(Stored items)
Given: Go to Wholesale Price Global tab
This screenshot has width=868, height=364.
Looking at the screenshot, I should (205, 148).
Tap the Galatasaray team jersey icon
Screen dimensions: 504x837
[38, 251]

# TASK DETAILS
What is needed here is an exact copy of all the records above.

# EXERCISE OUTPUT
Given: Go to Wholesale Price Global tab
This screenshot has width=868, height=364.
Looking at the screenshot, I should (205, 148).
Tap the Galatasaray team jersey icon
Screen dimensions: 504x837
[38, 251]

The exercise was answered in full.